**TASK TO COMPLETE**
Without the pictures, can you quote each line below exactly?

**SUPPLIED DATA**
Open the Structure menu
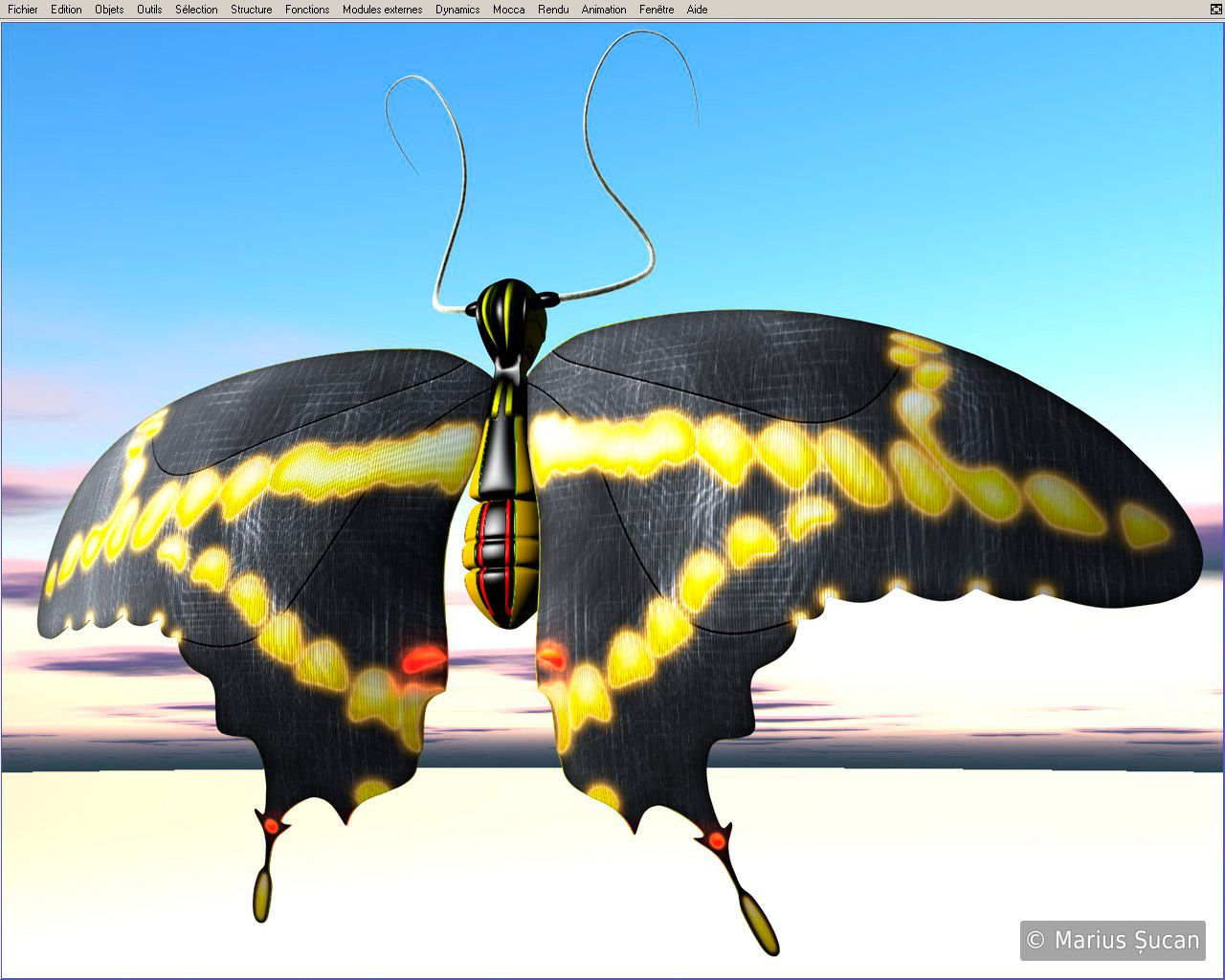Viewport: 1225px width, 980px height. click(251, 10)
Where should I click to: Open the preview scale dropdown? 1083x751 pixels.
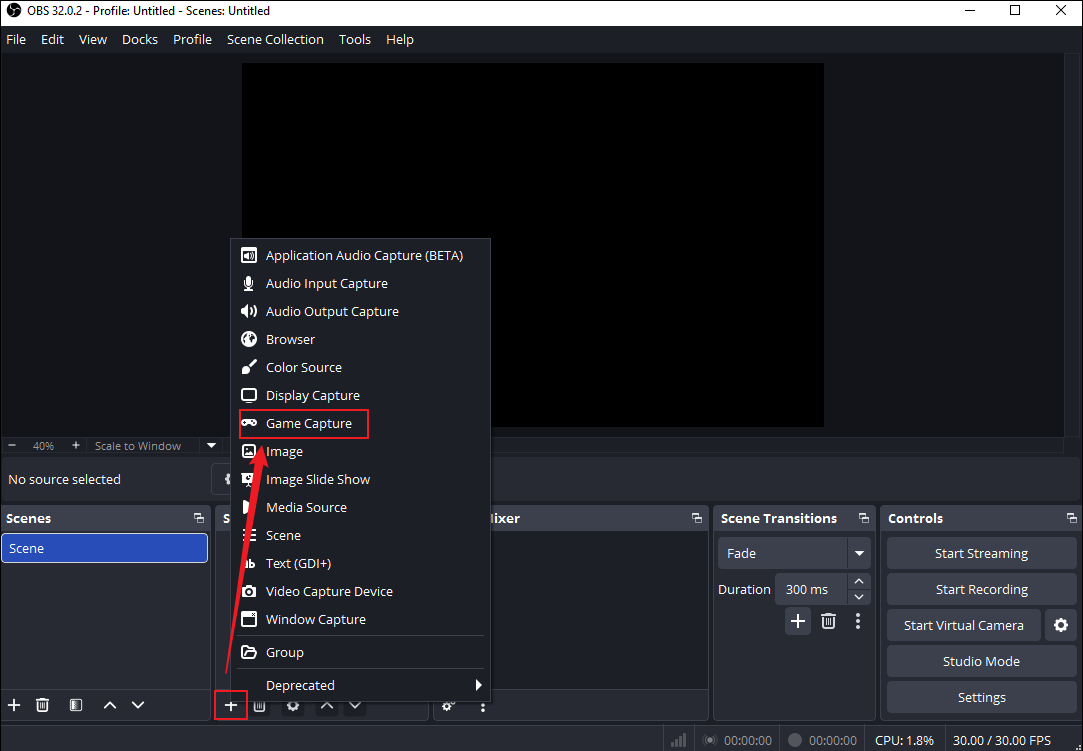210,445
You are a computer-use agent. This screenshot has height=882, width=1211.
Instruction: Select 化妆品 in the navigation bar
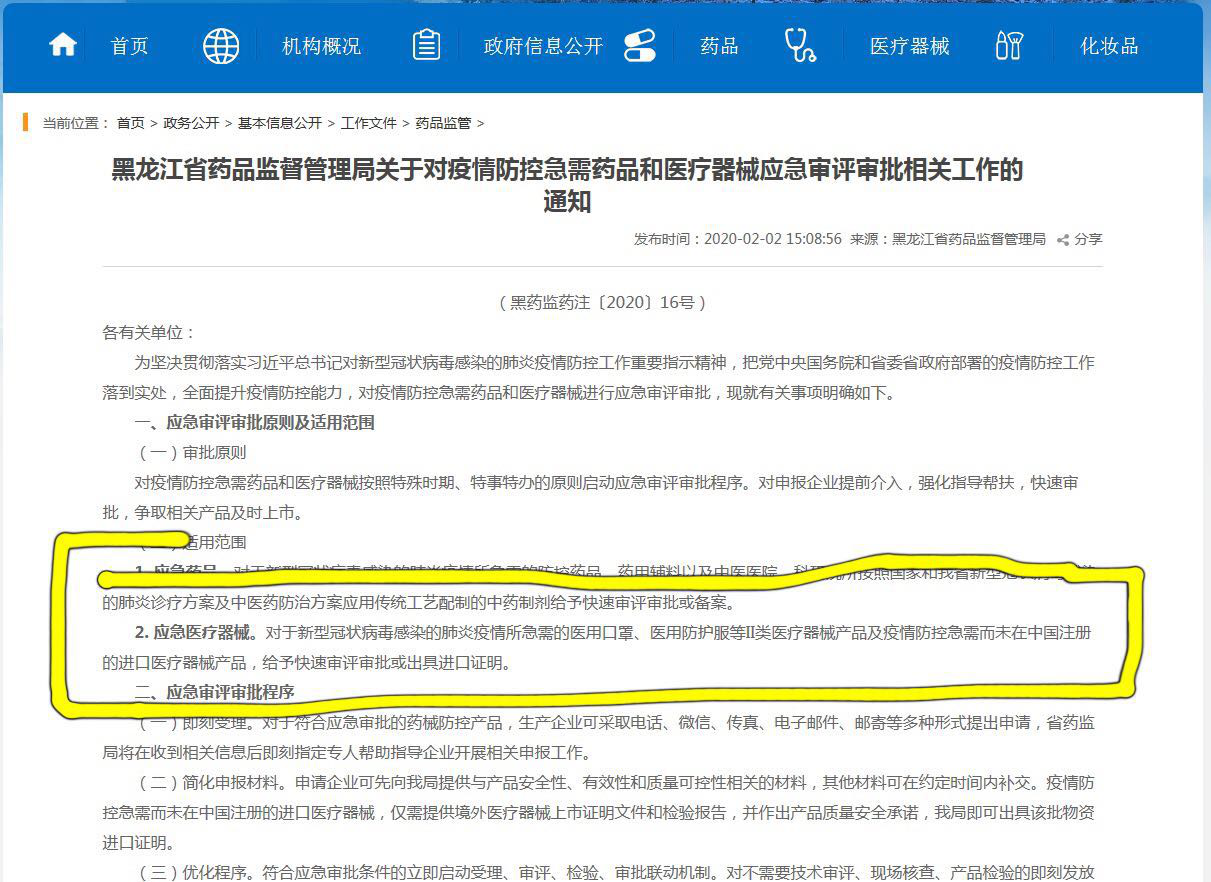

**EXERCISE RESPONSE**
Open the Structure menu
Viewport: 1225px width, 980px height. click(251, 10)
Where should I click to: Open the preview scale dropdown? 1083x751 pixels.
210,445
You are a computer-use agent. This screenshot has height=882, width=1211.
Instruction: Select 化妆品 in the navigation bar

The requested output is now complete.